Une décision qui risque de diviser un peu plus la population, partagée entre laïcité et Islam modéré. Se pose désormais la question de l'avenir d'Erdogan, qui pourrait rester au pouvoir grâce à sa popularité.
Devant le tribunal où se déroule le procès de la cellule Ergenekon, les nationalistes turcs ne décolèrent pas.
La Turquie se trouve à nouveau dans une impasse politique. La Cour constitutionnelle de Turquie a déclaré que le Premier ministre, Recep Tayyip Erdogan, et d'autres membres influents du parti au pouvoir, le Parti de la justice et du développement (AKP), avaient été impliqués dans des activités anti-laïques. La plus haute instance judiciaire du pays cite également le ministre de l'Education, Huseyin Celik. Un nom déjà prononcé lors de "l'affaire de l'AKP" en juillet dernier: la même Cour avait décidé de ne pas interdire le parti, jugé trop proche de l'Islam par la classe politique, mais de lui infliger une sévère amende pour "entrave aux principes laïcs". La laïcité, "l'article 68" de la constitution, est l'un des fondements de la République turque, garanti par une armée puissante, populaire et anticléricale.
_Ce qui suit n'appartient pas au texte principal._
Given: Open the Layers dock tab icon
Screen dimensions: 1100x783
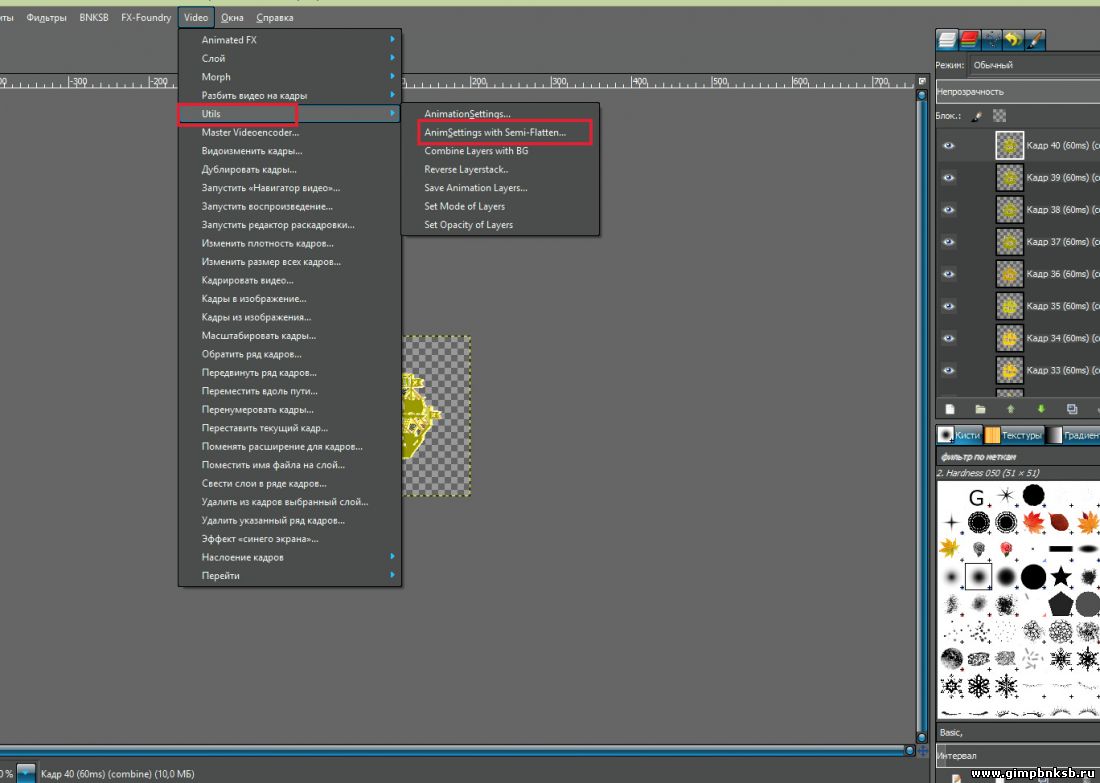Looking at the screenshot, I should (x=947, y=40).
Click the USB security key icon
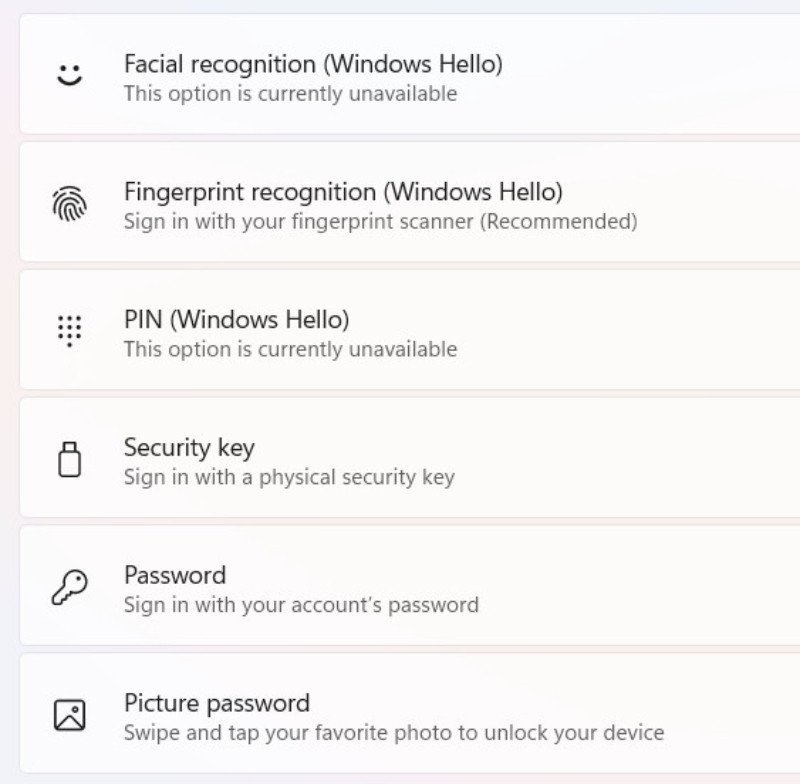This screenshot has height=784, width=800. click(68, 459)
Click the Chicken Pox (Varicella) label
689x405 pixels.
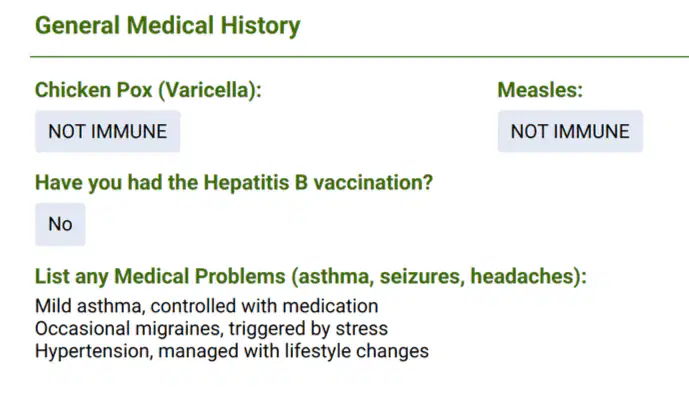click(148, 90)
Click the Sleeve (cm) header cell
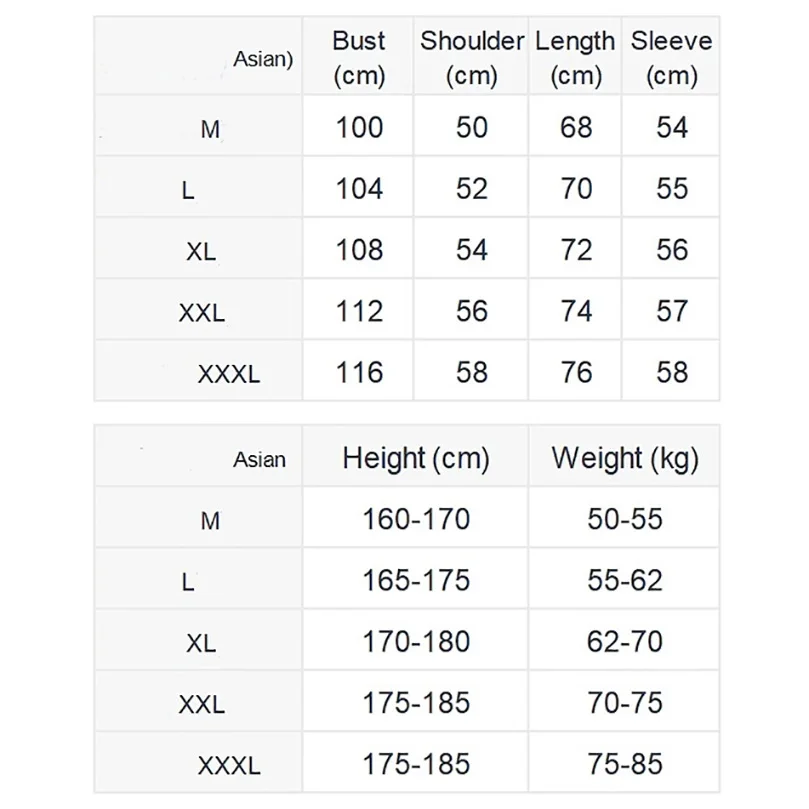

Mais cette fois, la Cour constitutionnelle n'a pas laissé passer un amendement sur le port du voile islamique. Le gouvernement voulait en effet autoriser ce symbole de l'Islam dans les universités publiques. Cette mesure, qui relève du détail alors que le pays entre dans une période de récession économique inquiétante, soulève les foules ces deux dernières années. Un peu à l'image d'une affaire Dreyfus, la question du voile divise la population, les partis et les institutions turques. Au pouvoir depuis 2002, Tayyip Erdogan avait utilisé ce débat pour devenir l'un des Premiers ministres les plus populaires de l'histoire du pays.